Quindi, si riapre il procedimento disciplinare soltanto se c’è stata un’archiviazione ovvero se si debba procedere al licenziamento, non anche per modificare l’entità dell’eventuale sanzione conservativa irrogata (ad esempio 1 mese di sospensione dal servizio e dalla retribuzione invece di 11 giorni).
Nell’ipotesi di procedimento sospeso invece la sua ripresa è onere comunque dell’Amministrazione, sia in ipotesi di assoluzione che di condanna del dipendente.
Nei casi sopra descritti, il procedimento disciplinare è, rispettivamente, riaperto o ripreso, mediante rinnovo della contestazione dell’addebito, entro sessanta giorni dalla comunicazione della sentenza, da parte della cancelleria del giudice, all’Amministrazione di appartenenza del dipendente, ovvero dal ricevimento dell’istanza di riapertura (nella sola ipotesi di procedimento non sospeso e di sentenza d’assoluzione). Il procedimento si svolge secondo quanto previsto nell’art. 55-bis del TUPI, con integrale nuova decorrenza dei termini ivi previsti per la conclusione dello stesso.
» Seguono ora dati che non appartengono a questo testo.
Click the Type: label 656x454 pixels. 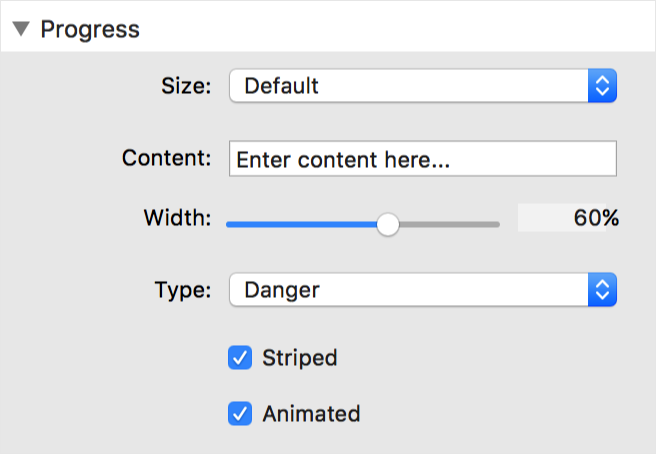point(183,290)
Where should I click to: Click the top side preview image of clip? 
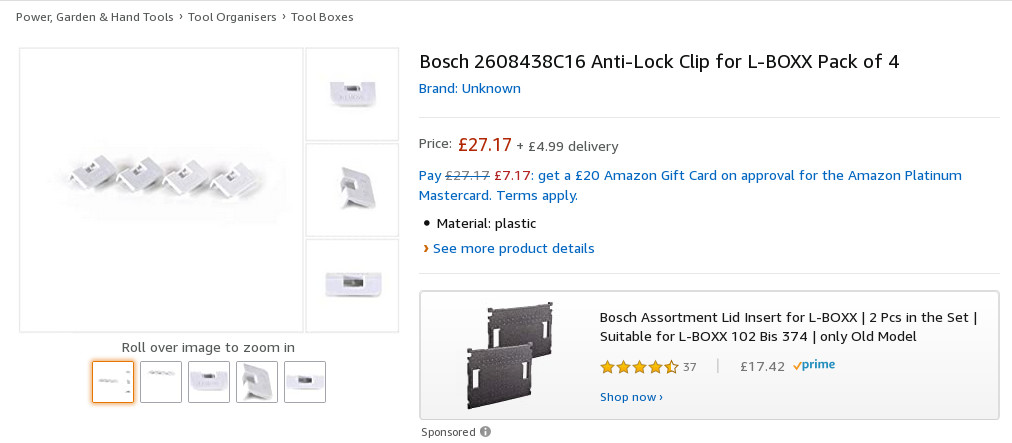point(352,94)
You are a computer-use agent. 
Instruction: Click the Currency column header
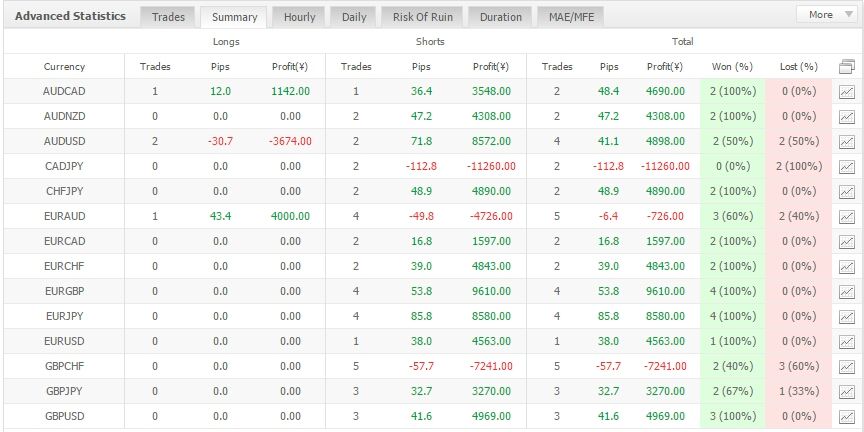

Ai fini delle determinazioni conclusive, l’ufficio procedente, nel procedimento disciplinare ripreso o riaperto, applica le disposizioni dell’art. 653, commi 1 e 1-bis del c.p.p.
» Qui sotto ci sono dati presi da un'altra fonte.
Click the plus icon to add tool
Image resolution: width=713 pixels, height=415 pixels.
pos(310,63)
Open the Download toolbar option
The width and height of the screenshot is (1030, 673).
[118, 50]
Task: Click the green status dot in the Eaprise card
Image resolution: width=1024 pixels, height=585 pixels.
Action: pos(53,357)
L’UPD quindi subirà un vincolo, ex art. 653 c.p.p., in ordine ai fatti storici che l’imputato ha commesso, a prescindere che essi configurino o meno un reato, anche se godrà di autonoma valutazione sugli stessi. In sostanza il giudicato penale non preclude, in sede disciplinare, una rinnovata valutazione dei fatti accertati dal giudice penale, attesa la diversità dei presupposti delle rispettive responsabilità – fermo, però, il limite dell’immutabilità dell’accertamento dei fatti nella loro materialità e, dunque, della ricostruzione dell’episodio posto a fondamento dell’incolpazione, operato nel giudizio penale.
Indipendentemente dalle determinazioni conclusive adottate dall’Amministrazione per definire il procedimento disciplinare, l’art. 32-quinquies del codice penale prevede ipotesi di estinzione del rapporto di pubblico impiego come sanzione accessoria alla condanna principale.
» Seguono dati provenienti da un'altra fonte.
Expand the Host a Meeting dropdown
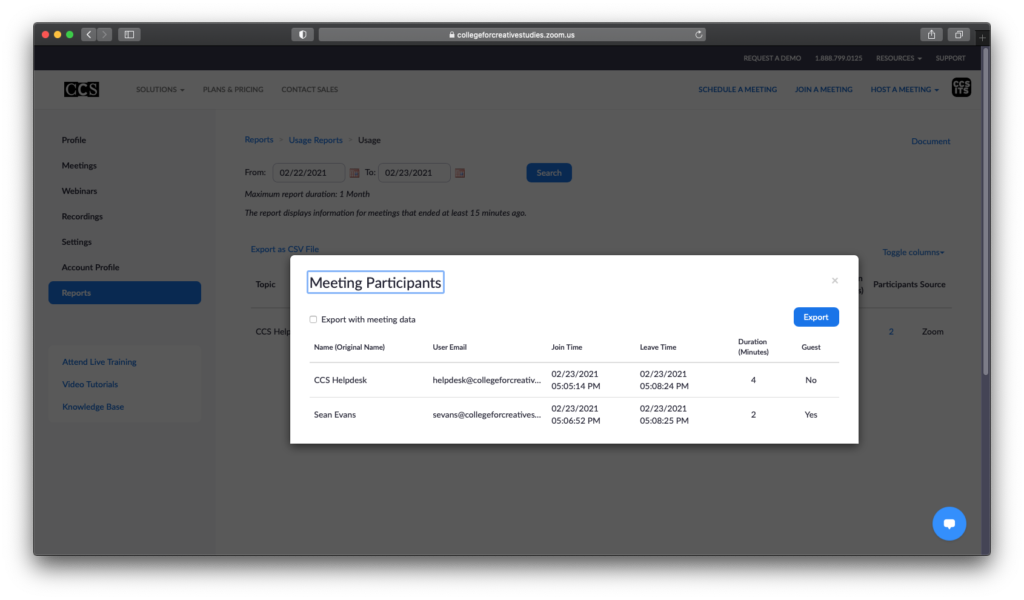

In tali ipotesi l’Amministrazione non deve far altro che prendere atto di quanto deciso dal Giudice penale, non avendo alcun margine di discrezionalità al riguardo.
La sospensione cautelare dal servizio
«Resta in ogni caso salva la possibilità di adottare la sospensione o altri provvedimenti cautelari nei confronti del dipendente», dispone l’art. 55-ter del TUPI.
Questa è l’ipotesi della sospensione cautelare in caso di procedimento penale. Tale istituto nel pubblico impiego, a differenza che per la sospensione del procedimento, trova una compiuta disciplina tanto legale che contrattuale.
In particolare, per i Dirigenti scolastici il riferimento è dato dall’art. 30 del CCNL 2016-2018, mentre per il personale docente e ATA dall’art. 15 del CCNL 2016-2018.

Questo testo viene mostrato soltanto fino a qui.